> Task
Write out all the data again, exactly as it stands.

:::

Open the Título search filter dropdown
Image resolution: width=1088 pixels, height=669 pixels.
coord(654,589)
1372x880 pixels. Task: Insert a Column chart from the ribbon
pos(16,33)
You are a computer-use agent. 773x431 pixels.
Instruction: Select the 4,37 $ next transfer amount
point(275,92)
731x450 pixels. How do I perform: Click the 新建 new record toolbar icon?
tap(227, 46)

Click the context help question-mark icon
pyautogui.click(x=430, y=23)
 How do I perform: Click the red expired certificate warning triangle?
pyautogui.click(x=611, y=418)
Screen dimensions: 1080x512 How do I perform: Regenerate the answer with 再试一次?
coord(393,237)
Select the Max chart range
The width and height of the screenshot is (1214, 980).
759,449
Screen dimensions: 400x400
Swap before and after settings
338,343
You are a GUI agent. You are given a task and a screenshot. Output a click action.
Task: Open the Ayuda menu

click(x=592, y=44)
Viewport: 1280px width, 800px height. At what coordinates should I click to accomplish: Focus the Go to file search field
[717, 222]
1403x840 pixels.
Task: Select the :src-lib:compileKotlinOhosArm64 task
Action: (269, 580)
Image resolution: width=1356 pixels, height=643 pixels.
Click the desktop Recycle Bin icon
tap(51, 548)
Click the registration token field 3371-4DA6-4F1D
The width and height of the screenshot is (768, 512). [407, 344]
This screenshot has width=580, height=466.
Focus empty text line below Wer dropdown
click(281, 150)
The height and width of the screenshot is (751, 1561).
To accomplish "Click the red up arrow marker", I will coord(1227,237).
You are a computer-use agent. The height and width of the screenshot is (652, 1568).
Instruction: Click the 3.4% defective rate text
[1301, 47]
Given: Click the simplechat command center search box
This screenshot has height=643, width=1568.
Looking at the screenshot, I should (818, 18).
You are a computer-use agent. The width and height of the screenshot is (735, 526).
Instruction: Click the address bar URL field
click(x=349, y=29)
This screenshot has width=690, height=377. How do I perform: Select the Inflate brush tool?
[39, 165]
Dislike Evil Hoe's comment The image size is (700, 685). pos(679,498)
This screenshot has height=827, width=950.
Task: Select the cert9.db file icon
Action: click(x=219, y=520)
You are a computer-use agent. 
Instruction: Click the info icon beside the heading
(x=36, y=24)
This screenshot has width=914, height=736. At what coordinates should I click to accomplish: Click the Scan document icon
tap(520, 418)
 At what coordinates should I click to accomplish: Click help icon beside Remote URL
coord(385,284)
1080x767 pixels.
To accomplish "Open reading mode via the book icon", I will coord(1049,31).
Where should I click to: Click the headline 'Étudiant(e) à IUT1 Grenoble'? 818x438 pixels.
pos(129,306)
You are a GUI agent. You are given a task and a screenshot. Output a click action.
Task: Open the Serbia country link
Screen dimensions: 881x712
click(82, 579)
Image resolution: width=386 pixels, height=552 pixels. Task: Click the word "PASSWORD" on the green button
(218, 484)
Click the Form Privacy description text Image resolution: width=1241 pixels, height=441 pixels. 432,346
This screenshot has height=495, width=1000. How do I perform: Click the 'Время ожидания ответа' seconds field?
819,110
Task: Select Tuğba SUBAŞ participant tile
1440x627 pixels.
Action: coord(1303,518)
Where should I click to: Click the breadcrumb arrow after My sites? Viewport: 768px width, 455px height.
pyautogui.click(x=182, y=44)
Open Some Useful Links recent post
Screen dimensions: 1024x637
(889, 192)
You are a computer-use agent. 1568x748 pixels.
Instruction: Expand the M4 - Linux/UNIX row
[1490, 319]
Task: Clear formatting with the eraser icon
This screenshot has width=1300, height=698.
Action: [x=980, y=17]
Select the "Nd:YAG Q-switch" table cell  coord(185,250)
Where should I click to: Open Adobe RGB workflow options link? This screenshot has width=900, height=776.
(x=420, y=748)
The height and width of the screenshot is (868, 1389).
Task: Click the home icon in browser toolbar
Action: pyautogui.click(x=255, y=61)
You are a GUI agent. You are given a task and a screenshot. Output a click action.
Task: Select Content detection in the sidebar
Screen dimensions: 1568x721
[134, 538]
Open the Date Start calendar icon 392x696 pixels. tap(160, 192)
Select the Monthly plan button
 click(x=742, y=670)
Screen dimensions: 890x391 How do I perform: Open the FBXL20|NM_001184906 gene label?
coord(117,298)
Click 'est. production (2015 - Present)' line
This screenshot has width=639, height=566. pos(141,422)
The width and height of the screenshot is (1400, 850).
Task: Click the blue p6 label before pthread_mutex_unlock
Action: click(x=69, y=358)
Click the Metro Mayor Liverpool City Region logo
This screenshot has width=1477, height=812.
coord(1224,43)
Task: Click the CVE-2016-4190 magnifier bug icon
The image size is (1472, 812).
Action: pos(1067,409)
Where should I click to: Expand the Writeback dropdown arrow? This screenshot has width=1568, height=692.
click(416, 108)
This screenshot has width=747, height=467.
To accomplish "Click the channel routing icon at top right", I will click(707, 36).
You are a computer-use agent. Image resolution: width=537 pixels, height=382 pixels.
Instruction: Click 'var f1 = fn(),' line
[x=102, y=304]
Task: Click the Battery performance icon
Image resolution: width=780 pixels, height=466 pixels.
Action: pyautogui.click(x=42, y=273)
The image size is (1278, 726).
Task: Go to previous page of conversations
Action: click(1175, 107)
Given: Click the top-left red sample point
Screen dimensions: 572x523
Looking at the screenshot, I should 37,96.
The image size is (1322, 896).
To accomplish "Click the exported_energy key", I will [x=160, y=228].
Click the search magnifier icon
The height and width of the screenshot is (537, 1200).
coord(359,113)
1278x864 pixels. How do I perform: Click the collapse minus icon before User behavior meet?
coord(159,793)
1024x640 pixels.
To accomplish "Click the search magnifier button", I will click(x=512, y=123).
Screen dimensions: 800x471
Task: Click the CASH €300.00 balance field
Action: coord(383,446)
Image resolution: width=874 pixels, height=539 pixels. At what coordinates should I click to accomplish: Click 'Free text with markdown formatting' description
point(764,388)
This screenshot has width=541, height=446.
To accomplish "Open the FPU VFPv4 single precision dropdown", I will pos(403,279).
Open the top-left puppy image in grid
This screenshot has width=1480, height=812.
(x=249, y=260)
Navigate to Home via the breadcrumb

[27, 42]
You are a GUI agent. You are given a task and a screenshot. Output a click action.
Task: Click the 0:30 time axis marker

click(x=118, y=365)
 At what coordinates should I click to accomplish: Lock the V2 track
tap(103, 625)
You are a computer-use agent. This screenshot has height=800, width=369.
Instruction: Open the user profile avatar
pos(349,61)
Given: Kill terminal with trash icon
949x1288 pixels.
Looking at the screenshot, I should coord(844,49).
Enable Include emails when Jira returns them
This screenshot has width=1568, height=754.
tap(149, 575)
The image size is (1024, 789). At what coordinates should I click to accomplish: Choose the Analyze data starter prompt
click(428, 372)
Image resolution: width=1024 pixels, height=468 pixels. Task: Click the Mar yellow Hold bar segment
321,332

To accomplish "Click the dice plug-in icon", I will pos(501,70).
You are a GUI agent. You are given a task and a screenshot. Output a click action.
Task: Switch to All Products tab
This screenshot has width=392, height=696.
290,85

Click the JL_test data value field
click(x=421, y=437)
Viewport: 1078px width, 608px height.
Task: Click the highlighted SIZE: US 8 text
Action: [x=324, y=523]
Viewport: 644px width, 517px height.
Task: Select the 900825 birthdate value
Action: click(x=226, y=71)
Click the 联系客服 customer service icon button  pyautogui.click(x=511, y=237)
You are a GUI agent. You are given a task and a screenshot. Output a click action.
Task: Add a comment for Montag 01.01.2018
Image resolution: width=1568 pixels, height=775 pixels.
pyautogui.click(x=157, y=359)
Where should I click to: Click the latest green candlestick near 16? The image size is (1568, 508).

:::

> Exercise response
Open the Título search filter dropdown
Image resolution: width=1088 pixels, height=669 pixels.
coord(654,589)
1372x880 pixels. Task: Insert a Column chart from the ribbon
pos(16,33)
You are a computer-use agent. 773x431 pixels.
Instruction: Select the 4,37 $ next transfer amount
point(275,92)
731x450 pixels. How do I perform: Click the 新建 new record toolbar icon?
tap(227, 46)

Click the context help question-mark icon
pyautogui.click(x=430, y=23)
 How do I perform: Click the red expired certificate warning triangle?
pyautogui.click(x=611, y=418)
Screen dimensions: 1080x512 How do I perform: Regenerate the answer with 再试一次?
coord(393,237)
Select the Max chart range
The width and height of the screenshot is (1214, 980).
759,449
Screen dimensions: 400x400
Swap before and after settings
338,343
You are a GUI agent. You are given a task and a screenshot. Output a click action.
Task: Open the Ayuda menu

click(x=592, y=44)
Viewport: 1280px width, 800px height. At what coordinates should I click to accomplish: Focus the Go to file search field
[717, 222]
1403x840 pixels.
Task: Select the :src-lib:compileKotlinOhosArm64 task
Action: (269, 580)
Image resolution: width=1356 pixels, height=643 pixels.
Click the desktop Recycle Bin icon
tap(51, 548)
Click the registration token field 3371-4DA6-4F1D
The width and height of the screenshot is (768, 512). [407, 344]
This screenshot has width=580, height=466.
Focus empty text line below Wer dropdown
click(281, 150)
The height and width of the screenshot is (751, 1561).
To accomplish "Click the red up arrow marker", I will coord(1227,237).
You are a computer-use agent. The height and width of the screenshot is (652, 1568).
Instruction: Click the 3.4% defective rate text
[1301, 47]
Given: Click the simplechat command center search box
This screenshot has height=643, width=1568.
Looking at the screenshot, I should (818, 18).
You are a computer-use agent. The width and height of the screenshot is (735, 526).
Instruction: Click the address bar URL field
click(x=349, y=29)
This screenshot has width=690, height=377. How do I perform: Select the Inflate brush tool?
[39, 165]
Dislike Evil Hoe's comment The image size is (700, 685). pos(679,498)
This screenshot has height=827, width=950.
Task: Select the cert9.db file icon
Action: click(x=219, y=520)
You are a computer-use agent. 
Instruction: Click the info icon beside the heading
(x=36, y=24)
This screenshot has width=914, height=736. At what coordinates should I click to accomplish: Click the Scan document icon
tap(520, 418)
 At what coordinates should I click to accomplish: Click help icon beside Remote URL
coord(385,284)
1080x767 pixels.
To accomplish "Open reading mode via the book icon", I will coord(1049,31).
Where should I click to: Click the headline 'Étudiant(e) à IUT1 Grenoble'? 818x438 pixels.
pos(129,306)
You are a GUI agent. You are given a task and a screenshot. Output a click action.
Task: Open the Serbia country link
Screen dimensions: 881x712
click(82, 579)
Image resolution: width=386 pixels, height=552 pixels. Task: Click the word "PASSWORD" on the green button
(218, 484)
Click the Form Privacy description text Image resolution: width=1241 pixels, height=441 pixels. 432,346
This screenshot has height=495, width=1000. How do I perform: Click the 'Время ожидания ответа' seconds field?
819,110
Task: Select Tuğba SUBAŞ participant tile
1440x627 pixels.
Action: coord(1303,518)
Where should I click to: Click the breadcrumb arrow after My sites? Viewport: 768px width, 455px height.
pyautogui.click(x=182, y=44)
Open Some Useful Links recent post
Screen dimensions: 1024x637
(889, 192)
You are a computer-use agent. 1568x748 pixels.
Instruction: Expand the M4 - Linux/UNIX row
[1490, 319]
Task: Clear formatting with the eraser icon
This screenshot has width=1300, height=698.
Action: [x=980, y=17]
Select the "Nd:YAG Q-switch" table cell  coord(185,250)
Where should I click to: Open Adobe RGB workflow options link? This screenshot has width=900, height=776.
(x=420, y=748)
The height and width of the screenshot is (868, 1389).
Task: Click the home icon in browser toolbar
Action: pyautogui.click(x=255, y=61)
You are a GUI agent. You are given a task and a screenshot. Output a click action.
Task: Select Content detection in the sidebar
Screen dimensions: 1568x721
[134, 538]
Open the Date Start calendar icon 392x696 pixels. tap(160, 192)
Select the Monthly plan button
 click(x=742, y=670)
Screen dimensions: 890x391 How do I perform: Open the FBXL20|NM_001184906 gene label?
coord(117,298)
Click 'est. production (2015 - Present)' line
This screenshot has width=639, height=566. pos(141,422)
The width and height of the screenshot is (1400, 850).
Task: Click the blue p6 label before pthread_mutex_unlock
Action: click(x=69, y=358)
Click the Metro Mayor Liverpool City Region logo
This screenshot has width=1477, height=812.
coord(1224,43)
Task: Click the CVE-2016-4190 magnifier bug icon
The image size is (1472, 812).
Action: pos(1067,409)
Where should I click to: Expand the Writeback dropdown arrow? This screenshot has width=1568, height=692.
click(416, 108)
This screenshot has width=747, height=467.
To accomplish "Click the channel routing icon at top right", I will click(707, 36).
You are a computer-use agent. Image resolution: width=537 pixels, height=382 pixels.
Instruction: Click 'var f1 = fn(),' line
[x=102, y=304]
Task: Click the Battery performance icon
Image resolution: width=780 pixels, height=466 pixels.
Action: pyautogui.click(x=42, y=273)
The image size is (1278, 726).
Task: Go to previous page of conversations
Action: click(1175, 107)
Given: Click the top-left red sample point
Screen dimensions: 572x523
Looking at the screenshot, I should 37,96.
The image size is (1322, 896).
To accomplish "Click the exported_energy key", I will [x=160, y=228].
Click the search magnifier icon
The height and width of the screenshot is (537, 1200).
coord(359,113)
1278x864 pixels. How do I perform: Click the collapse minus icon before User behavior meet?
coord(159,793)
1024x640 pixels.
To accomplish "Click the search magnifier button", I will click(x=512, y=123).
Screen dimensions: 800x471
Task: Click the CASH €300.00 balance field
Action: coord(383,446)
Image resolution: width=874 pixels, height=539 pixels. At what coordinates should I click to accomplish: Click 'Free text with markdown formatting' description
point(764,388)
This screenshot has width=541, height=446.
To accomplish "Open the FPU VFPv4 single precision dropdown", I will pos(403,279).
Open the top-left puppy image in grid
This screenshot has width=1480, height=812.
(x=249, y=260)
Navigate to Home via the breadcrumb

[27, 42]
You are a GUI agent. You are given a task and a screenshot. Output a click action.
Task: Click the 0:30 time axis marker

click(x=118, y=365)
 At what coordinates should I click to accomplish: Lock the V2 track
tap(103, 625)
You are a computer-use agent. This screenshot has height=800, width=369.
Instruction: Open the user profile avatar
pos(349,61)
Given: Kill terminal with trash icon
949x1288 pixels.
Looking at the screenshot, I should coord(844,49).
Enable Include emails when Jira returns them
This screenshot has width=1568, height=754.
tap(149, 575)
The image size is (1024, 789). At what coordinates should I click to accomplish: Choose the Analyze data starter prompt
click(428, 372)
Image resolution: width=1024 pixels, height=468 pixels. Task: Click the Mar yellow Hold bar segment
321,332

To accomplish "Click the dice plug-in icon", I will pos(501,70).
You are a GUI agent. You are given a task and a screenshot. Output a click action.
Task: Switch to All Products tab
This screenshot has width=392, height=696.
290,85

Click the JL_test data value field
click(x=421, y=437)
Viewport: 1078px width, 608px height.
Task: Click the highlighted SIZE: US 8 text
Action: [x=324, y=523]
Viewport: 644px width, 517px height.
Task: Select the 900825 birthdate value
Action: click(x=226, y=71)
Click the 联系客服 customer service icon button  pyautogui.click(x=511, y=237)
You are a GUI agent. You are given a task and a screenshot. Output a click action.
Task: Add a comment for Montag 01.01.2018
Image resolution: width=1568 pixels, height=775 pixels.
pyautogui.click(x=157, y=359)
Where should I click to: Click the latest green candlestick near 16? The image size is (1568, 508).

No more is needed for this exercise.